### EXERCISE
Update the listing from the line containing "You are a GUI" down to its end by replacing "screenshot" with "screen capture", leaving everything else unchanged. Omit the pictures from your answer.

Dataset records
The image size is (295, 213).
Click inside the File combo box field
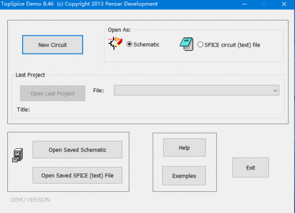(192, 91)
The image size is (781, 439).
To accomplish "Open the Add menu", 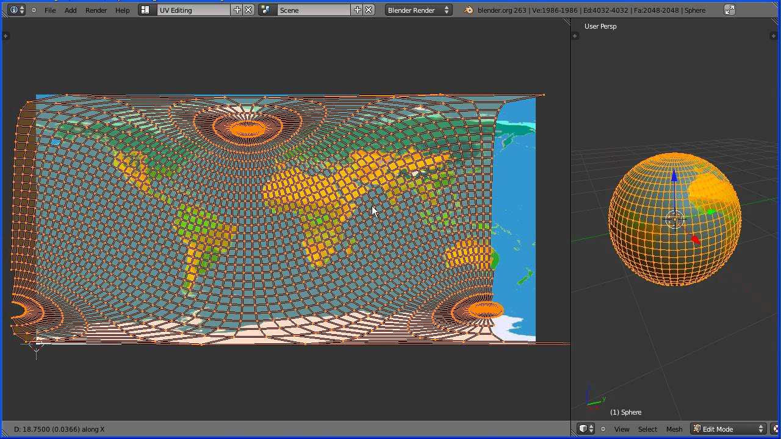I will coord(71,10).
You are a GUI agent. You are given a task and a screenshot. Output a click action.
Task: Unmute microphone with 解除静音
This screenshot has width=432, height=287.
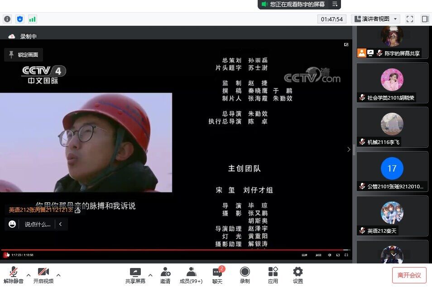coord(14,275)
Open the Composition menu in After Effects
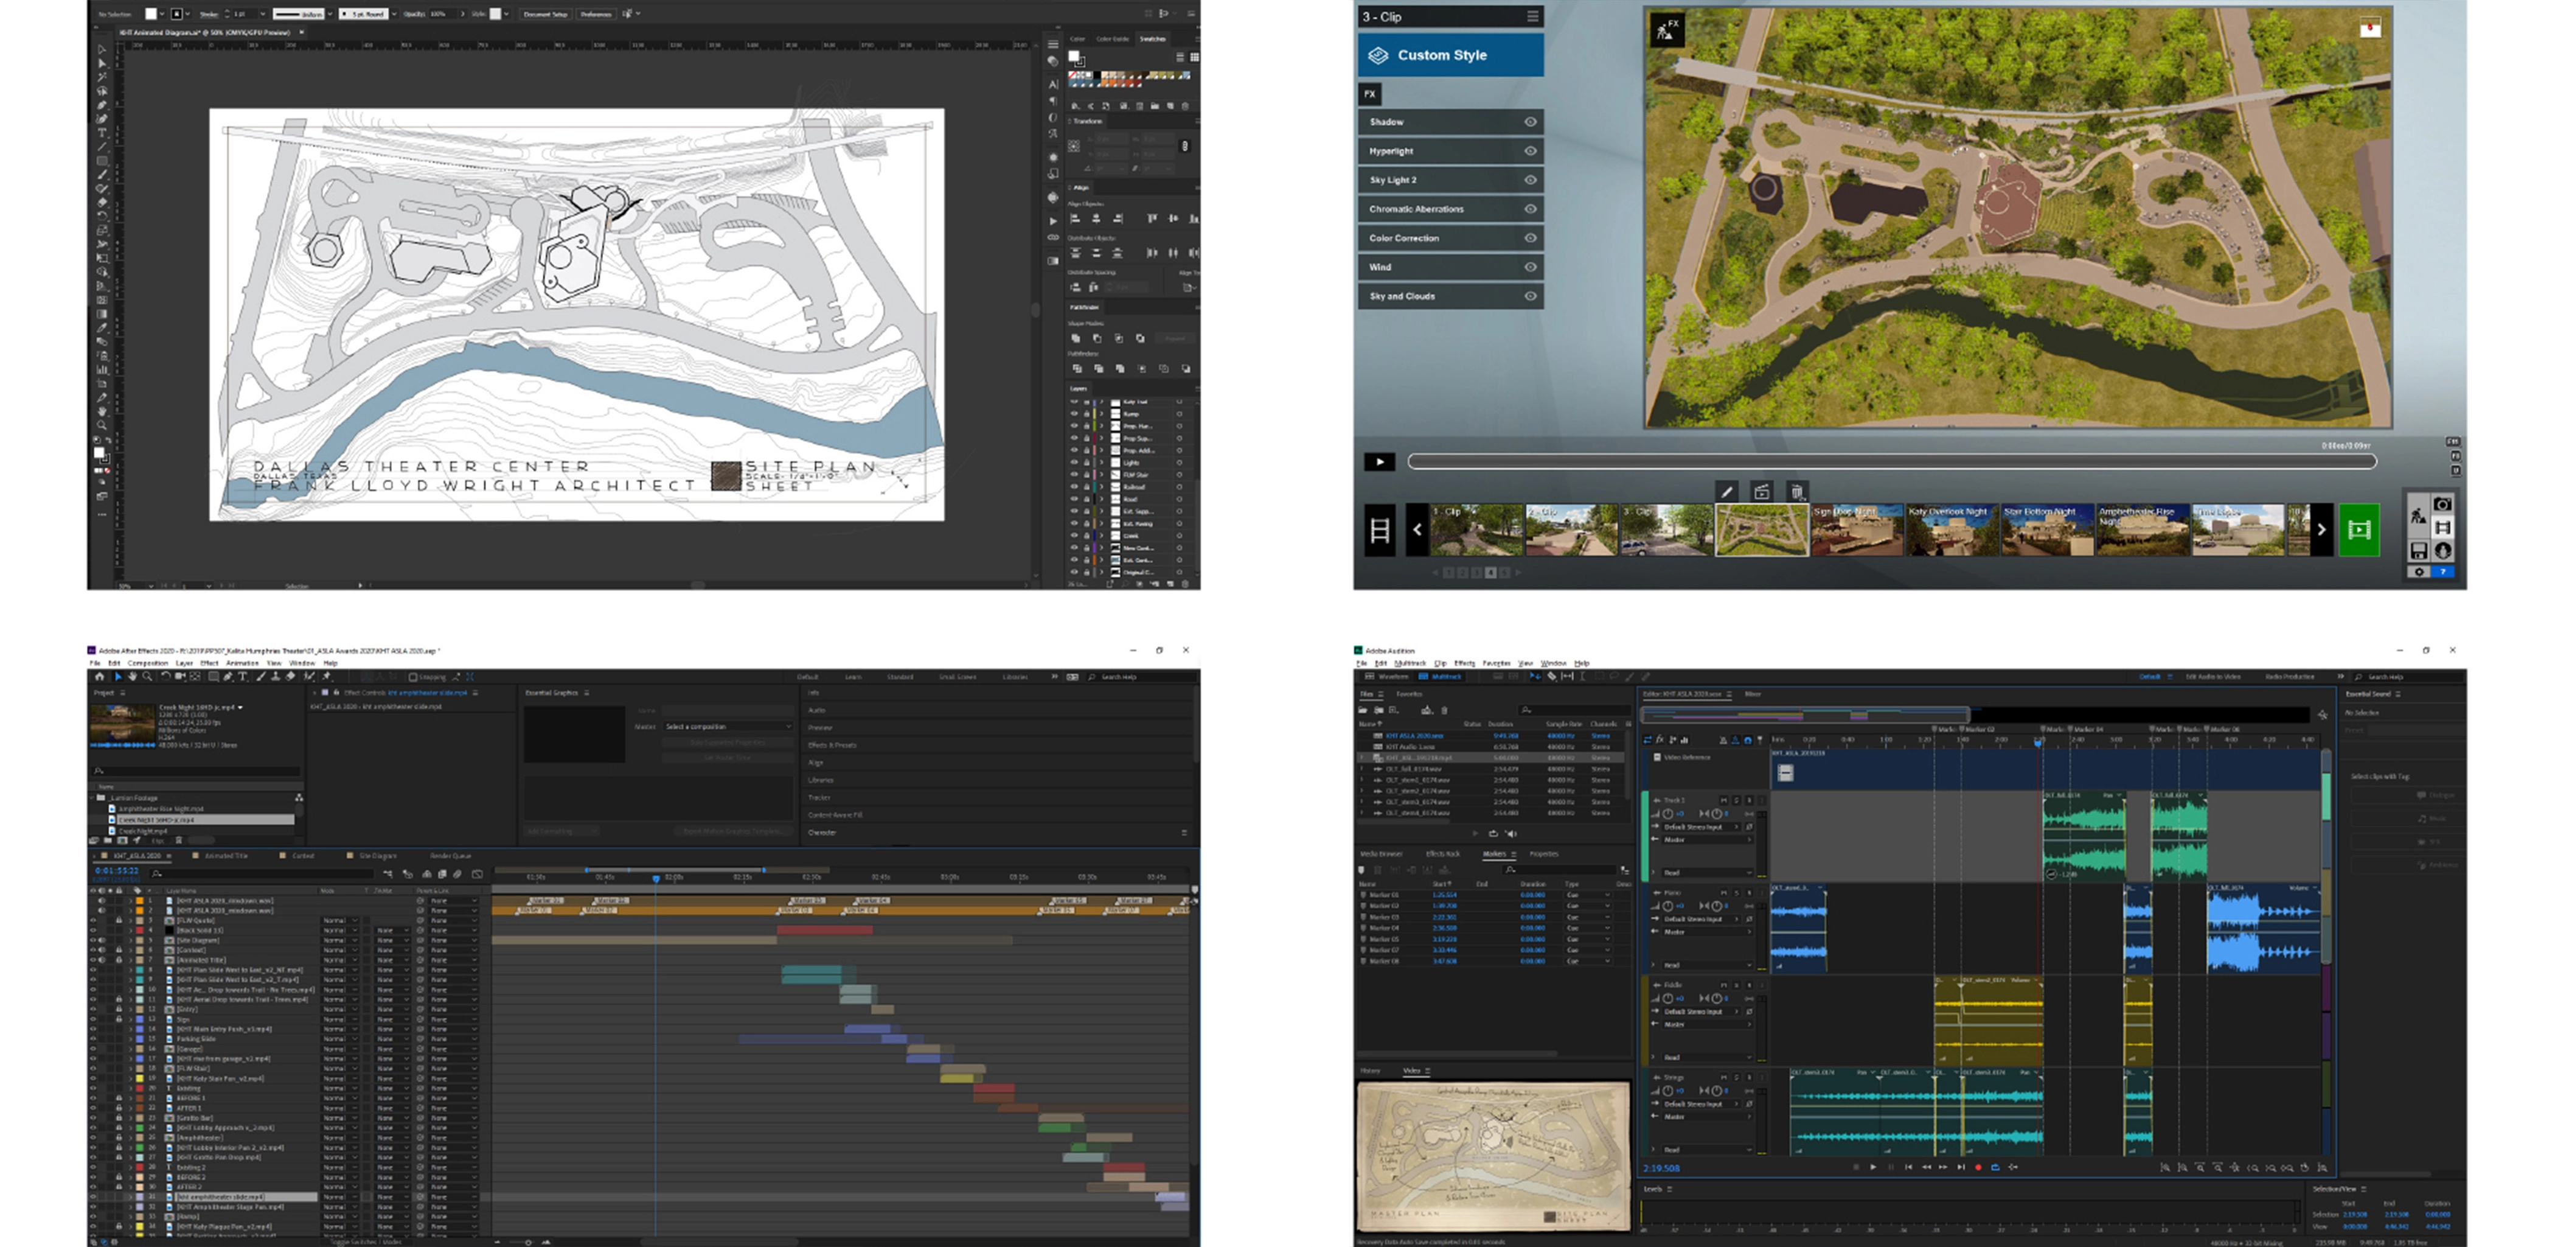Screen dimensions: 2555x1247 click(148, 663)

### ANSWER TO THIS PROBLEM
You are a GUI agent. You are given a task and a screen capture. Output a click action.
Task: Unmute microphone with 解除静音
This screen capture has width=432, height=287.
coord(14,275)
Open the Composition menu in After Effects
Screen dimensions: 2555x1247 click(148, 663)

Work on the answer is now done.